> Directions: From the first entry to the last, copy the material exactly as it stands.

> Input:

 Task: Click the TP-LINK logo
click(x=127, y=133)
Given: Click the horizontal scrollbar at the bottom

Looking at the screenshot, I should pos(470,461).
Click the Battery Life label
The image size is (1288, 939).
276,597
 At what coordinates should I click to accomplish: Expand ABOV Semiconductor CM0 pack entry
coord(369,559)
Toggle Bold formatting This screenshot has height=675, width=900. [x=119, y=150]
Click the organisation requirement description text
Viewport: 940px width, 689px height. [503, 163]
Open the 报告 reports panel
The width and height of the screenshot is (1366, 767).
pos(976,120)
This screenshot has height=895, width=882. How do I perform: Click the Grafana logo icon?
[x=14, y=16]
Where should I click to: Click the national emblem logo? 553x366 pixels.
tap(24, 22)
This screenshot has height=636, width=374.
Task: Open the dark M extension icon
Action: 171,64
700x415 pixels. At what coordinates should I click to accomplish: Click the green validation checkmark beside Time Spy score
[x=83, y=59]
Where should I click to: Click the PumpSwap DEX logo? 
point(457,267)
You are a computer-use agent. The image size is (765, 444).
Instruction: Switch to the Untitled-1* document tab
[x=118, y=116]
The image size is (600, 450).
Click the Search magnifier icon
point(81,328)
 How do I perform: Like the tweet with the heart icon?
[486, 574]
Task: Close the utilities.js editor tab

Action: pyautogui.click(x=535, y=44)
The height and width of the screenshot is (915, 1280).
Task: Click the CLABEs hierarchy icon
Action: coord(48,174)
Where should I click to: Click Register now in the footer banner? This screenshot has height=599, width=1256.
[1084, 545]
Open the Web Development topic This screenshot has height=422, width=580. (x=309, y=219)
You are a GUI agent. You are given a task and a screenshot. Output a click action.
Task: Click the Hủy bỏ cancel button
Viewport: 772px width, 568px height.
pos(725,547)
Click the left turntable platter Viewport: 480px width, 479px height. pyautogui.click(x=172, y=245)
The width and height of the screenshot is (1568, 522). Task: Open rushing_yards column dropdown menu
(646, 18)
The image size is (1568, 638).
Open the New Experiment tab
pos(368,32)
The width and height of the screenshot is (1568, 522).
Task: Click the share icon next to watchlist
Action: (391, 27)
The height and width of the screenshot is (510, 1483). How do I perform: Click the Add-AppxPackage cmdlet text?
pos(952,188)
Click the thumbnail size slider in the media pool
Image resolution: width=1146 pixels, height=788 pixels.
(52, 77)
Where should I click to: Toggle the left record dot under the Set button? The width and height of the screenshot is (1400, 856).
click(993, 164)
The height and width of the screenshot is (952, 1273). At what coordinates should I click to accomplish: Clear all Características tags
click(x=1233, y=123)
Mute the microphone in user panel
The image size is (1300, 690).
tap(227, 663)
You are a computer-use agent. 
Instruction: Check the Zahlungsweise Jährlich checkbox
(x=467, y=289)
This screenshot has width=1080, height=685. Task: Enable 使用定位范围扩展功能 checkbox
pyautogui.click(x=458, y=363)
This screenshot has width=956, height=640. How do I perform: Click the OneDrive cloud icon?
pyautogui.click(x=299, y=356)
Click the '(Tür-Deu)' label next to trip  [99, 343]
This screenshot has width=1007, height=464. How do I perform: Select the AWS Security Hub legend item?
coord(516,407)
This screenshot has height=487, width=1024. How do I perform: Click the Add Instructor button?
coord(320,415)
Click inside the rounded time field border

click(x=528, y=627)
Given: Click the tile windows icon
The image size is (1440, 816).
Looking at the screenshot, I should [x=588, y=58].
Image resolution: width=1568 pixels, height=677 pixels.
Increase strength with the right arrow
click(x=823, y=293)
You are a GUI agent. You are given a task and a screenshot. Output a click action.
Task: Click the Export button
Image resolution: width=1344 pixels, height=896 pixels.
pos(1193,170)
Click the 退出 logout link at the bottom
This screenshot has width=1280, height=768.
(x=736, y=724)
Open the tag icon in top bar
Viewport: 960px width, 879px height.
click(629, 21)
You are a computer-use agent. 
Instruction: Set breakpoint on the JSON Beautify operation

> Worked solution:
 Task: Click the TP-LINK logo
click(x=127, y=133)
Given: Click the horizontal scrollbar at the bottom

Looking at the screenshot, I should pos(470,461).
Click the Battery Life label
The image size is (1288, 939).
276,597
 At what coordinates should I click to accomplish: Expand ABOV Semiconductor CM0 pack entry
coord(369,559)
Toggle Bold formatting This screenshot has height=675, width=900. [x=119, y=150]
Click the organisation requirement description text
Viewport: 940px width, 689px height. [503, 163]
Open the 报告 reports panel
The width and height of the screenshot is (1366, 767).
pos(976,120)
This screenshot has height=895, width=882. How do I perform: Click the Grafana logo icon?
[x=14, y=16]
Where should I click to: Click the national emblem logo? 553x366 pixels.
tap(24, 22)
This screenshot has height=636, width=374.
Task: Open the dark M extension icon
Action: 171,64
700x415 pixels. At what coordinates should I click to accomplish: Click the green validation checkmark beside Time Spy score
[x=83, y=59]
Where should I click to: Click the PumpSwap DEX logo? 
point(457,267)
You are a computer-use agent. The image size is (765, 444).
Instruction: Switch to the Untitled-1* document tab
[x=118, y=116]
The image size is (600, 450).
Click the Search magnifier icon
point(81,328)
 How do I perform: Like the tweet with the heart icon?
[486, 574]
Task: Close the utilities.js editor tab

Action: pyautogui.click(x=535, y=44)
The height and width of the screenshot is (915, 1280).
Task: Click the CLABEs hierarchy icon
Action: coord(48,174)
Where should I click to: Click Register now in the footer banner? This screenshot has height=599, width=1256.
[1084, 545]
Open the Web Development topic This screenshot has height=422, width=580. (x=309, y=219)
You are a GUI agent. You are given a task and a screenshot. Output a click action.
Task: Click the Hủy bỏ cancel button
Viewport: 772px width, 568px height.
pos(725,547)
Click the left turntable platter Viewport: 480px width, 479px height. pyautogui.click(x=172, y=245)
The width and height of the screenshot is (1568, 522). Task: Open rushing_yards column dropdown menu
(646, 18)
The image size is (1568, 638).
Open the New Experiment tab
pos(368,32)
The width and height of the screenshot is (1568, 522).
Task: Click the share icon next to watchlist
Action: (391, 27)
The height and width of the screenshot is (510, 1483). How do I perform: Click the Add-AppxPackage cmdlet text?
pos(952,188)
Click the thumbnail size slider in the media pool
Image resolution: width=1146 pixels, height=788 pixels.
(52, 77)
Where should I click to: Toggle the left record dot under the Set button? The width and height of the screenshot is (1400, 856).
click(993, 164)
The height and width of the screenshot is (952, 1273). At what coordinates should I click to accomplish: Clear all Características tags
click(x=1233, y=123)
Mute the microphone in user panel
The image size is (1300, 690).
tap(227, 663)
You are a computer-use agent. 
Instruction: Check the Zahlungsweise Jährlich checkbox
(x=467, y=289)
This screenshot has width=1080, height=685. Task: Enable 使用定位范围扩展功能 checkbox
pyautogui.click(x=458, y=363)
This screenshot has width=956, height=640. How do I perform: Click the OneDrive cloud icon?
pyautogui.click(x=299, y=356)
Click the '(Tür-Deu)' label next to trip  [99, 343]
This screenshot has width=1007, height=464. How do I perform: Select the AWS Security Hub legend item?
coord(516,407)
This screenshot has height=487, width=1024. How do I perform: Click the Add Instructor button?
coord(320,415)
Click inside the rounded time field border

click(x=528, y=627)
Given: Click the tile windows icon
The image size is (1440, 816).
Looking at the screenshot, I should [x=588, y=58].
Image resolution: width=1568 pixels, height=677 pixels.
Increase strength with the right arrow
click(x=823, y=293)
You are a GUI agent. You are given a task and a screenshot. Output a click action.
Task: Click the Export button
Image resolution: width=1344 pixels, height=896 pixels.
pos(1193,170)
Click the 退出 logout link at the bottom
This screenshot has width=1280, height=768.
(x=736, y=724)
Open the tag icon in top bar
Viewport: 960px width, 879px height.
click(629, 21)
You are a computer-use agent. 
Instruction: Set breakpoint on the JSON Beautify operation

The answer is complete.